-- Begin Input rows --

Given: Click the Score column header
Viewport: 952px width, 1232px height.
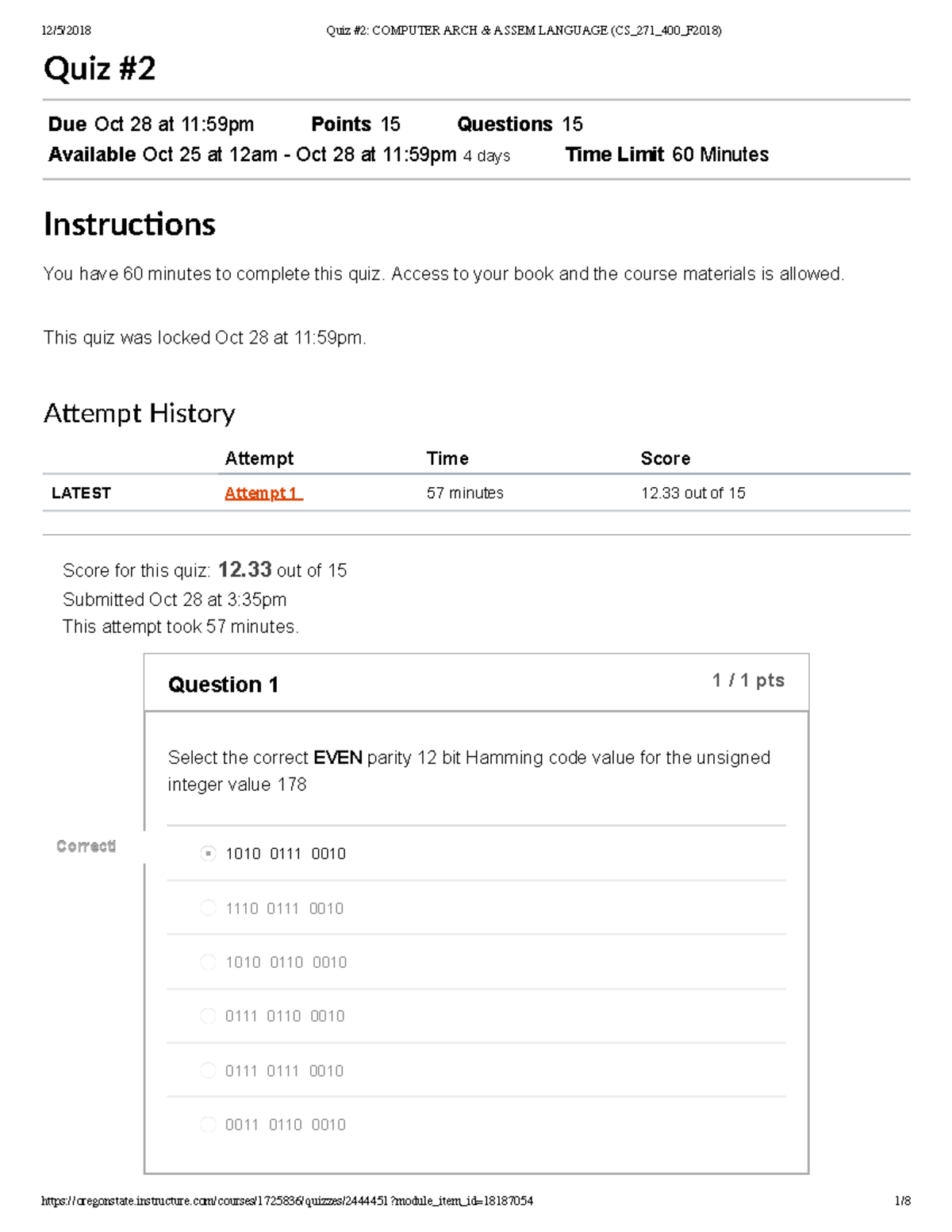Looking at the screenshot, I should click(666, 458).
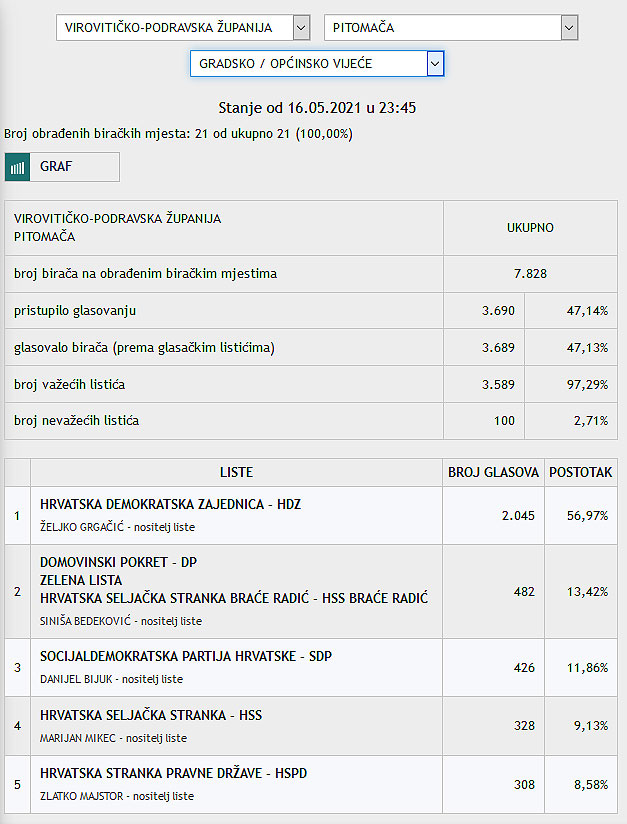
Task: Select the Hrvatska stranka pravne države - HSPD row
Action: click(311, 784)
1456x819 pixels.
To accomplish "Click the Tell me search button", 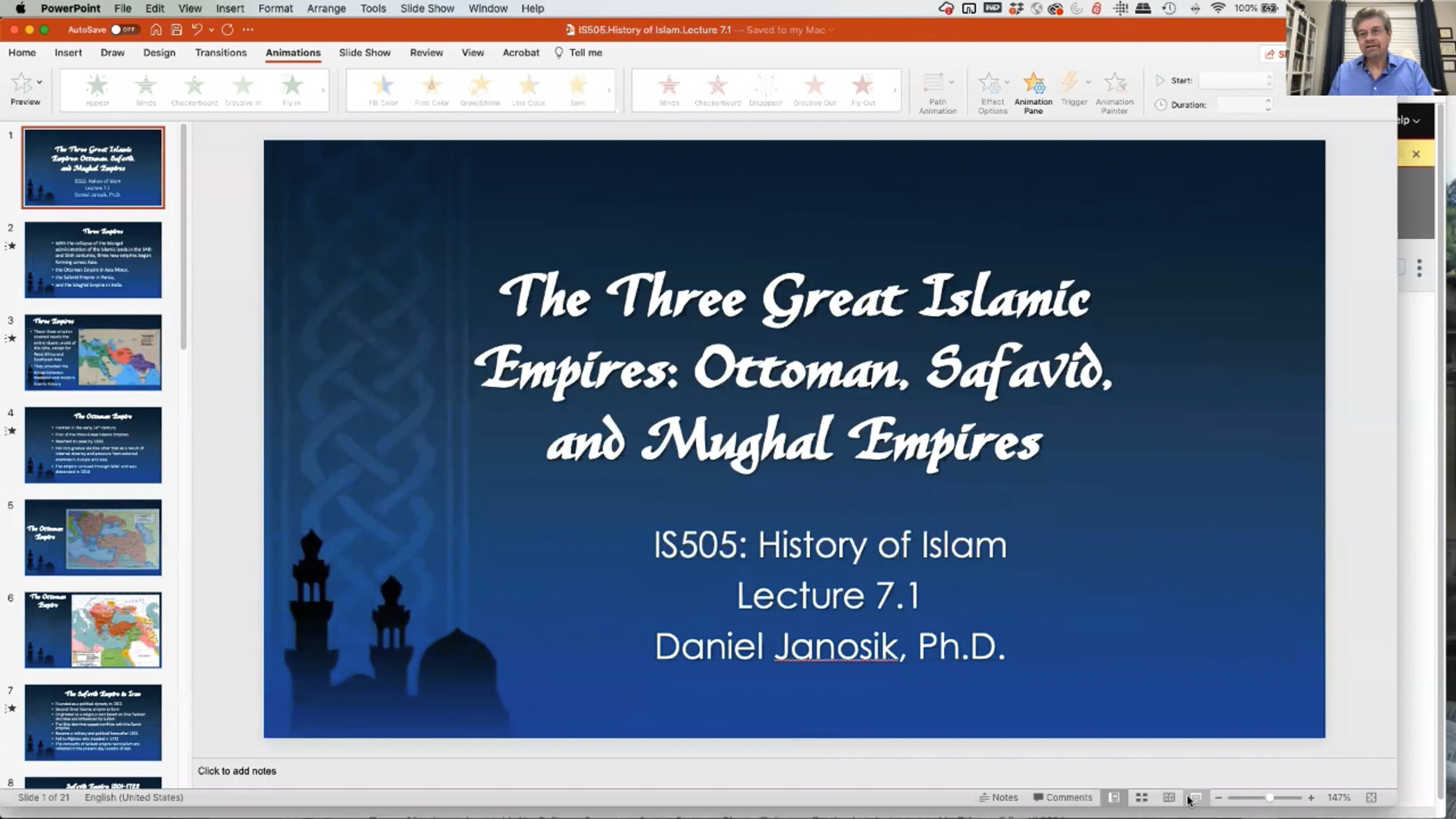I will coord(578,53).
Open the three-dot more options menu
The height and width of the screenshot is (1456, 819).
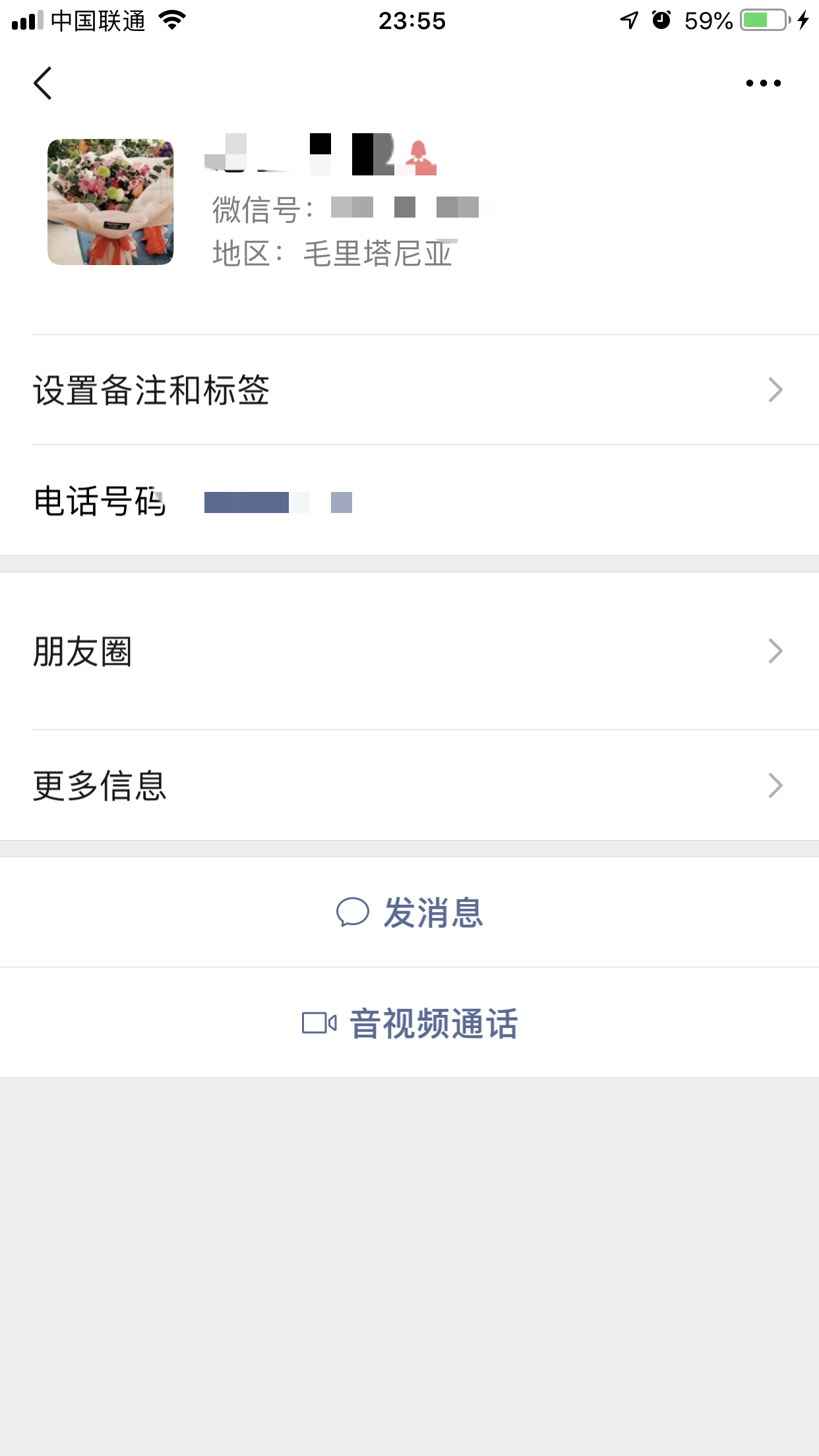click(763, 83)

-- End Input rows --

**Task brief**
Rewrite the part of the entries that opens with the line containing "Open the three-dot more options menu" and runs through the last entry as a two-column CSV with the headers request and answer. Give one row per request, put each field in quotation marks with line breaks replaced by spaces, and leave out the pictures.

**Exercise output**
request,answer
"Open the three-dot more options menu The height and width of the screenshot is (1456, 819).","click(763, 83)"